→ **WHAT TO WORK ON**: The expected response is a copy of every line in the entries below that includes the word "Expand".

[Records contained in a dataset]
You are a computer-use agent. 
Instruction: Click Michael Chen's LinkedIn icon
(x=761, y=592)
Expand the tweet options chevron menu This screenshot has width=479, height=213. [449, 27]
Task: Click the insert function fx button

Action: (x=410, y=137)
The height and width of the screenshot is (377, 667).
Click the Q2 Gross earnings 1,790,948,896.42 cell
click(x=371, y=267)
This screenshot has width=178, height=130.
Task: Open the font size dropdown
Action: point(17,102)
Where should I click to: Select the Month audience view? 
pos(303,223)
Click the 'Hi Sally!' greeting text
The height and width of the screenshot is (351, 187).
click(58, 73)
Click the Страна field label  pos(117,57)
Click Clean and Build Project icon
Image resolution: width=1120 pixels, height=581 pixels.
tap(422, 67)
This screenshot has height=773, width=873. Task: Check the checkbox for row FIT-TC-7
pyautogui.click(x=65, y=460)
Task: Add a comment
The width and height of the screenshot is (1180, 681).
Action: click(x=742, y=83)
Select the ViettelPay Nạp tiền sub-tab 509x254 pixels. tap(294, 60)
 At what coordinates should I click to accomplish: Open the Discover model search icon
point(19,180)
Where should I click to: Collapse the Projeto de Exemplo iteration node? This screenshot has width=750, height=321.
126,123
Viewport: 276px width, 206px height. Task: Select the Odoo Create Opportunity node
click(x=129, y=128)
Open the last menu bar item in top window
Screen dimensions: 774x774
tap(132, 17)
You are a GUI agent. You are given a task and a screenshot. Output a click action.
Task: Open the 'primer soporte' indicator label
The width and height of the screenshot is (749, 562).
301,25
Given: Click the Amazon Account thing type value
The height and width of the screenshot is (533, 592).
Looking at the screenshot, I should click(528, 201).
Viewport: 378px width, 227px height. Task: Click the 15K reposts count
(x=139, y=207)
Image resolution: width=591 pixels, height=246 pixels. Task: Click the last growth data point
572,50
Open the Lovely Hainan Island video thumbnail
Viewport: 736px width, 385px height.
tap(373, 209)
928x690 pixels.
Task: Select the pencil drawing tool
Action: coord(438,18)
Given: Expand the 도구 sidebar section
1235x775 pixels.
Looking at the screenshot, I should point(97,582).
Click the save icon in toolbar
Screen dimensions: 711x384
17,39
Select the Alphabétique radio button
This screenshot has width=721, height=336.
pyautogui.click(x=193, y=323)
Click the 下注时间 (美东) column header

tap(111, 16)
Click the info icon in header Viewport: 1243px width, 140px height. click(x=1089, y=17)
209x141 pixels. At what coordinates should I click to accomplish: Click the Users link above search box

→ **EXERCISE RESPONSE**:
Expand the tweet options chevron menu This screenshot has width=479, height=213. [449, 27]
Given: Expand the 도구 sidebar section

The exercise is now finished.